O julgamento público, sentença e morte do galo constituiu um curioso ritual de expiação, uma catarse colectiva que expurga as culpas individuais e colectivas, imputando ao galo a responsabilidade por todos os desmandos e acontecimentos grotescos acontecidos na localidade ao longo do ano: questões passionais, desvio de águas da rega, mudança de marcos divisórios das terras, desavenças vicinais, adultério…

Desde tempos imemoriais, este galináceo representa o poder, a autoridade, a vigilância, a virilidade e a fecundidade. O seu canto matinal renova o tempo, ao anunciar, triunfantemente, um novo dia. Contudo, quando acontece fora de horas, é presságio de mau tempo, doença ou má fortuna, virtudes premonitórias que ainda hoje lhe são reconhecidas em diversos ditos, conservados por uma tradição milenar.

2. O Carnaval brasileiro, nos seus primórdios, sofreu a influência dos portugueses, especialmente dos açorianos e madeirenses, assim como dos cabo-verdianos que, na primeira metade do séc. XVIII, em vagas migratórias, rumaram àquele grande país. Neste quadro, durante mais de um centénio, os traços característicos do Carnaval, no Brasil, mantiveram-se bastante idênticos aos do Entrudo celebrado em Portugal. Com efeito, no Rio de Janeiro, só no final do primeiro quartel do séc. XX os ranchos carnavalescos, que surgiam espontaneamente e sem sofisticações de maior, deram origem às grandes sociedades e às escolas de samba. A “desportivização” do Carnaval carioca, através do processo de administração tutelar, codificação e competição entre as agremiações, ajudado pelo “empurrão” dado por músicos e intelectuais, fez surgir e crescer, num ápice, um fenómeno mediático e turístico à escala mundial. As características exóticas das alegorias apresentadas, a grandiosidade do cenário, a profusão dos intervenientes e o erotismo que transparece das danças ao ritmo do samba são contagiantes.

O Carnaval brasileiro, acontecido em tempo estival, propício à exposição dos corpos, assumiu foros de modernice, vindo a ser ridícula e grotescamente plagiado em muitas cidades e vilas portuguesas. Todavia, mau grado os elevados gastos com a preparação dos cortejos, improvisação ou construção de sambódromos à portuguesa e importação de reis e rainhas das telenovelas mais consumidas, a pintura tem ficado sempre bem distante do modelo original. Realmente, como é possível querer comparar às morenas cariocas (exercitadas nos jogos de praia e nas marchas no Calçadão) rapariguinhas brancas como neve, com “pele de galinha” provocada pelo frio?

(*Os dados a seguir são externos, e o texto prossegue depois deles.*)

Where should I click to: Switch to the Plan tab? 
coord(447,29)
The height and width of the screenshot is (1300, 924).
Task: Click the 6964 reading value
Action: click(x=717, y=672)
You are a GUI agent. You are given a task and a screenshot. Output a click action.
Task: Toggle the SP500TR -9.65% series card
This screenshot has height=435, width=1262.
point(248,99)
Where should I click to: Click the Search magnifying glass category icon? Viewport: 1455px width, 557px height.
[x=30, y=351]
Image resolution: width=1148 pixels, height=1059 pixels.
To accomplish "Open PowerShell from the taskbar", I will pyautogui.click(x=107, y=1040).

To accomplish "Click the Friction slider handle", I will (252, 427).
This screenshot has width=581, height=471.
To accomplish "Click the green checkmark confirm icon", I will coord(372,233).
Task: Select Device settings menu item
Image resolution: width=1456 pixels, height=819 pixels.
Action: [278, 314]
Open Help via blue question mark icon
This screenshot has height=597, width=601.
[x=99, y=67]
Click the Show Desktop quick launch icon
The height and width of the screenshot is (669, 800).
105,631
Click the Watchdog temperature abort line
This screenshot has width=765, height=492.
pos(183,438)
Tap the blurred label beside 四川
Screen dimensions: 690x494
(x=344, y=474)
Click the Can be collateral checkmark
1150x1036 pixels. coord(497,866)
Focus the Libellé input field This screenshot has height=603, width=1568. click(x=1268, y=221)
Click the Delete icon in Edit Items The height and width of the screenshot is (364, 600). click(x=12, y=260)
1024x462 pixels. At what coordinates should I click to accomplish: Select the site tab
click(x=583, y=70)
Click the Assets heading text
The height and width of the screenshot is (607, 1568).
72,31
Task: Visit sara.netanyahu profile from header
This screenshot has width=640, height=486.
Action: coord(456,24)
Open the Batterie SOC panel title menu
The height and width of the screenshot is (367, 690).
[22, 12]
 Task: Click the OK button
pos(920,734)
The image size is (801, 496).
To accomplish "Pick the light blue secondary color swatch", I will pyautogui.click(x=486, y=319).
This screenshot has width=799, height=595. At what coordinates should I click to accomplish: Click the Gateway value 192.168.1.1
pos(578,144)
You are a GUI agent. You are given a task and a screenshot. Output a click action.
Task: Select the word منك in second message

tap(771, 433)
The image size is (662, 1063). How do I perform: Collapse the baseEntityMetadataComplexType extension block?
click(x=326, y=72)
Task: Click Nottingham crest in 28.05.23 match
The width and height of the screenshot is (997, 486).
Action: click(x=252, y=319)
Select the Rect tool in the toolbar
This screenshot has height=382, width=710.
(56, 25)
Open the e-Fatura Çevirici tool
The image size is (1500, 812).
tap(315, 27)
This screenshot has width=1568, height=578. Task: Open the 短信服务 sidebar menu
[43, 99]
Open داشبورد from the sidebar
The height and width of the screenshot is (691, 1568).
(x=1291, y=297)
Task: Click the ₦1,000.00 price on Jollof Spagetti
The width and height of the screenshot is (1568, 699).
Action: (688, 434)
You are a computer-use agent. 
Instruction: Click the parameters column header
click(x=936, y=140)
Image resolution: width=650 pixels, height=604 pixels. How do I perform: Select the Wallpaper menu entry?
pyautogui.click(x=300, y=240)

3. Perante o que ficou exposto, parece-me meritória a ideia de, na linha adoptada no ano transacto, estruturar as comemorações carnavalescas da cidade da Guarda no enterro e nas choradelas do Entrudo, bem assim como na representação do julgamento, sentença e morte do galo.

É evidente que o processo de teatralização e enriquecimento estético deste vasto cerimonial, sublimado dos episódios bárbaros que caracterizavam os antigos ritos, permitirá a perpetuação de uma das nossas mais curiosas tradições.

E, assim, prosseguindo nesta linha de actuação, a Guarda poderá criar uma imagem de marca e pedir meças aos Carnavais portugueses mais genuínos, participados e tradicionais: as máscaras de Lazarim, os cardadores de Vale de Ílhavo, os caretos de Lagoa (Mira) e Podence (Macedo de cavaleiros) e a dança grande (ou “dança dos cus”) de Cabanas de Viriato.